Closed-form reweighting for KL uncertainty set implements DRO as "weighted sample gradients," with almost zero engineering overhead, facilitating adoption in real systems.
First work to prove linear last-iterate convergence for LLM routers, valuable for theory-oriented readers—deployment can simply use the last checkpoint, no need for ergodic averaging.
The combination of entropy and dual regularization ensures a unique saddle point, a neat theoretical highlight.

Limitations & Future Work¶

Only binary routing (reasoning vs non-reasoning) is considered; extending to \(K\) candidate judges (different model families/scales) would require changing \(\pi: \mathcal{Z} \to \Delta(K)\) to multiclass. Theoretically, binary results can be extended, but engineering details are not covered.
KL ball can be overly conservative under large distribution shifts (worst-case too pessimistic), causing routing to degenerate to always-instruct; the authors acknowledge that alternative uncertainty sets (Wasserstein / \(\chi^2\)) are worth exploring.
Assumes bounded cost (Assumption 2) and bounded density ratio (Assumption 3), the latter may not hold under severe OOD.
\(\tau\) is not adaptively tuned, only grid searched.
Training requires enumerating both judge modes, so each instance must be run through the reasoning judge, making preprocessing itself costly in tokens.
The ground-truth labels for judging rely on human-annotated preference datasets, assuming these labels are reliable.

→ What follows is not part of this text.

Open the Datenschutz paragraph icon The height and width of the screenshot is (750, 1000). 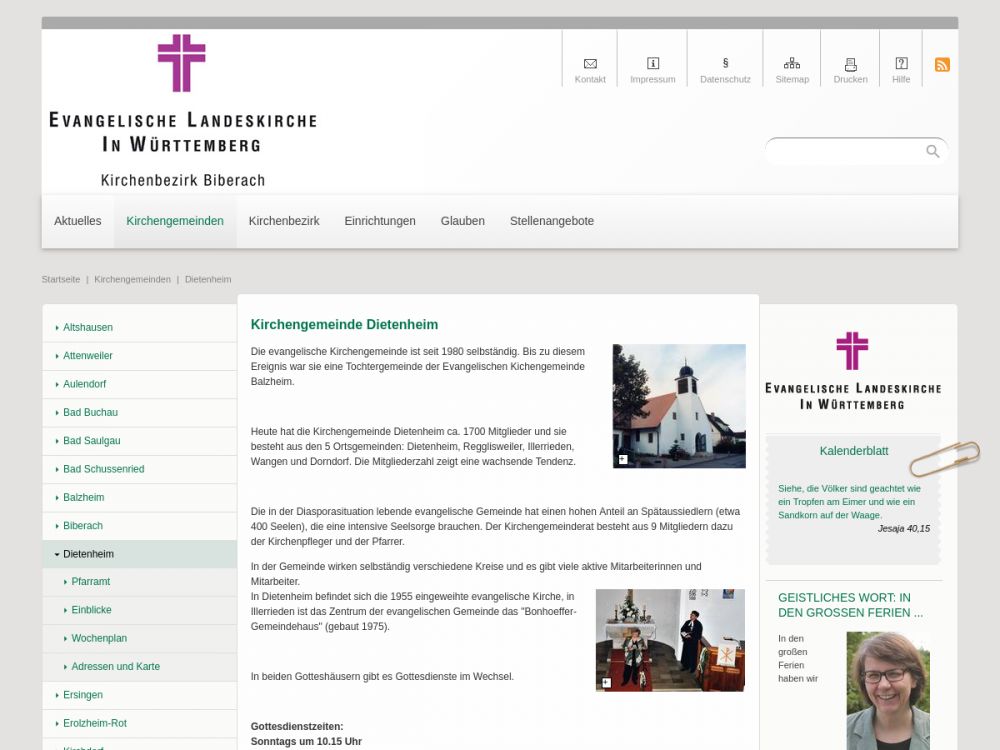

vs ThinkSwitcher (Liang 2025): Also switches modes in hybrid reasoning models, but ThinkSwitcher is heuristic, lacks distribution shift handling and theoretical guarantees; RACER formulates it as principled DRO.
vs RouteLLM-MF (Ong 2024) / RouterBench (Hu 2024): Traditional multi-LLM routers for strong vs weak model selection; RACER focuses on single-model mode switching, but the theoretical framework can transfer to multi-model.
vs FrugalGPT (Chen 2023): Cascading strategy, querying models in sequence until satisfied; RACER is single-shot mode selection, with controllable latency.
vs DRO literature (Namkoong & Duchi 2016, Duchi & Namkoong 2021): Using \(f\)-divergence balls for DRO is classic; this work's novelty lies in "separate robustness for reward/cost" and "binary policy + entropy regularization + linear convergence."

Rating¶

Novelty: ⭐⭐⭐⭐ "Reasoning is not free for judge" + dual robustness + linear convergence is a first in LLM router literature, though the underlying DRO approach is classic.
Experimental Thoroughness: ⭐⭐⭐⭐ 3 benchmarks, 3 model scales, 4 baselines + ablation + sensitivity analysis; but only Qwen3 + Llama, and budget range is moderate.
Writing Quality: ⭐⭐⭐⭐⭐ Section 2's controlled study strongly motivates the work, Section 3's method derivation is clear, Section 4's theory is concise.
Value: ⭐⭐⭐⭐ Reasoning model deployment cost is a real pain point, OOD robustness is a real problem, and this is directly useful for industrial LLM-as-judge pipelines.